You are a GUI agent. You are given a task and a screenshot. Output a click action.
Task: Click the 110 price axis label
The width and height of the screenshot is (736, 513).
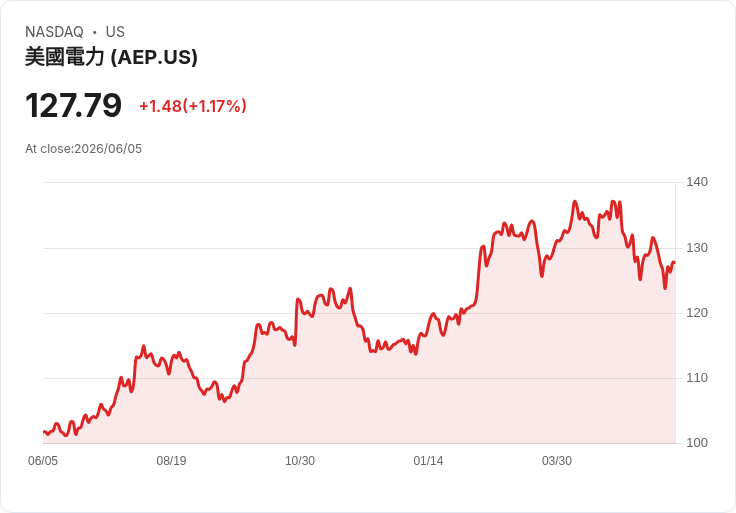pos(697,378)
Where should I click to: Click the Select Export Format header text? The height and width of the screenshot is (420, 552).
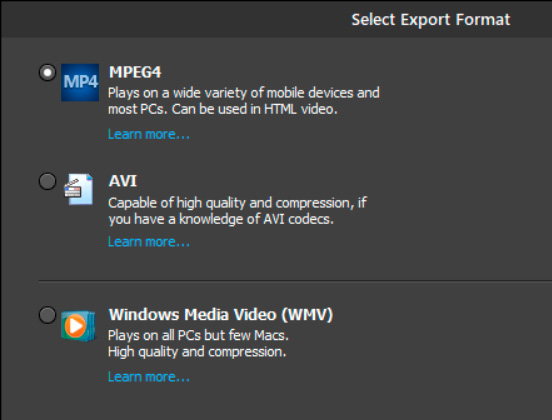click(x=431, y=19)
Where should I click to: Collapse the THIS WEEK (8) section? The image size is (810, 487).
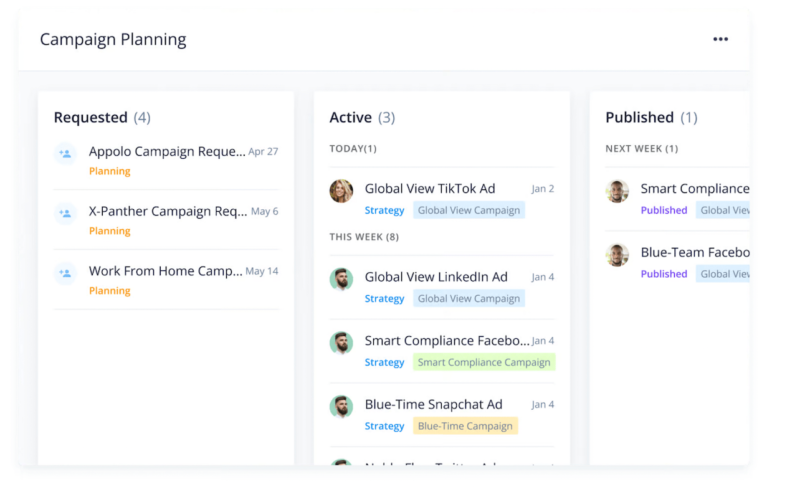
···
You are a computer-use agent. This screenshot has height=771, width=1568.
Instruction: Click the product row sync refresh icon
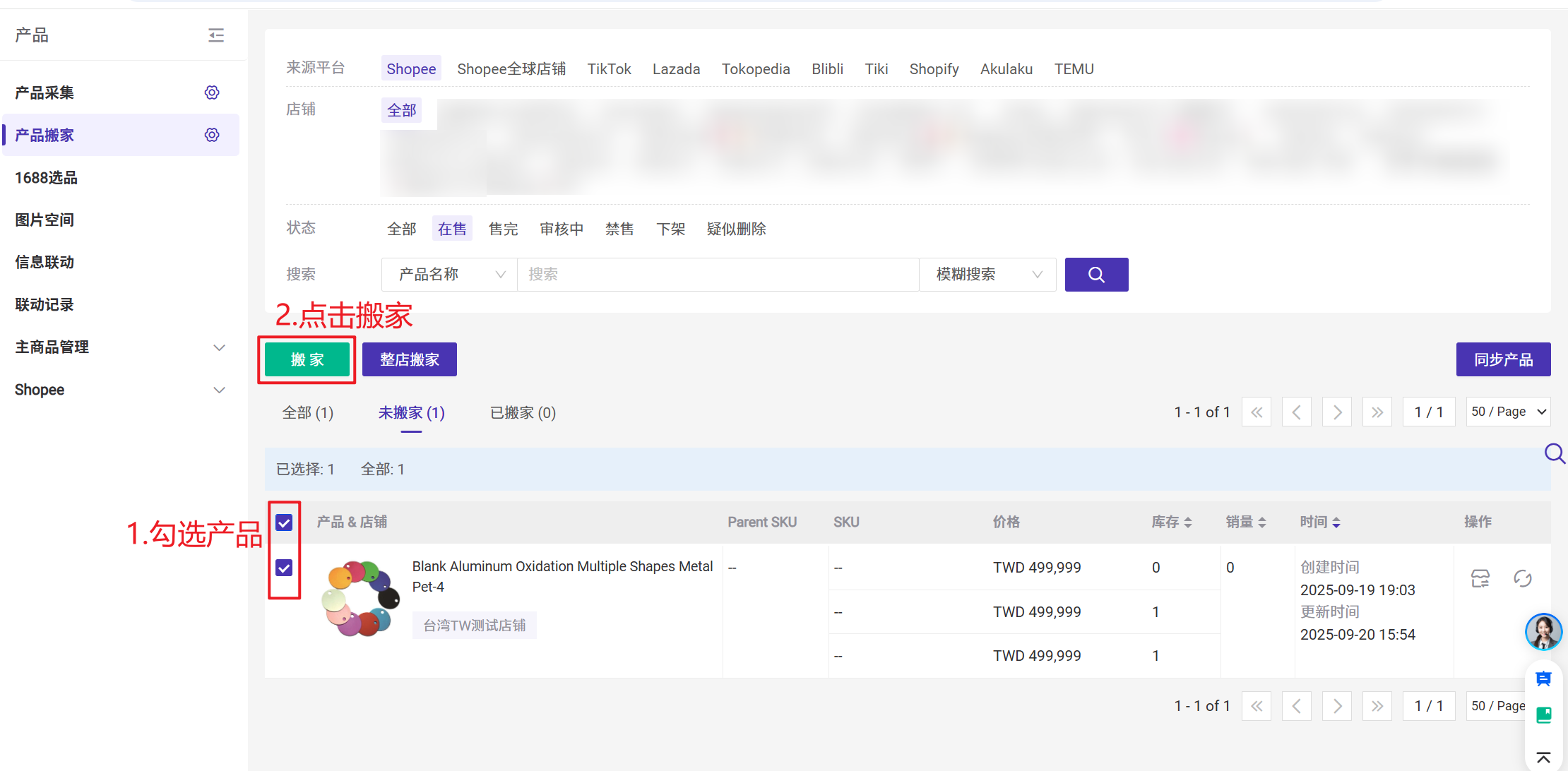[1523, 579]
···
### Short problem
Copy out the listing from the line containing "You are a GUI" down to the line containing "click(x=431, y=19)", both lines included, and omit the pictures.

### Response to this task
You are a GUI agent. You are given a task and a screenshot. Output a click action.
Task: Click the 110 price axis label
The width and height of the screenshot is (736, 513).
pos(697,378)
Where should I click to: Click the Select Export Format header text? The height and width of the screenshot is (420, 552).
click(x=431, y=19)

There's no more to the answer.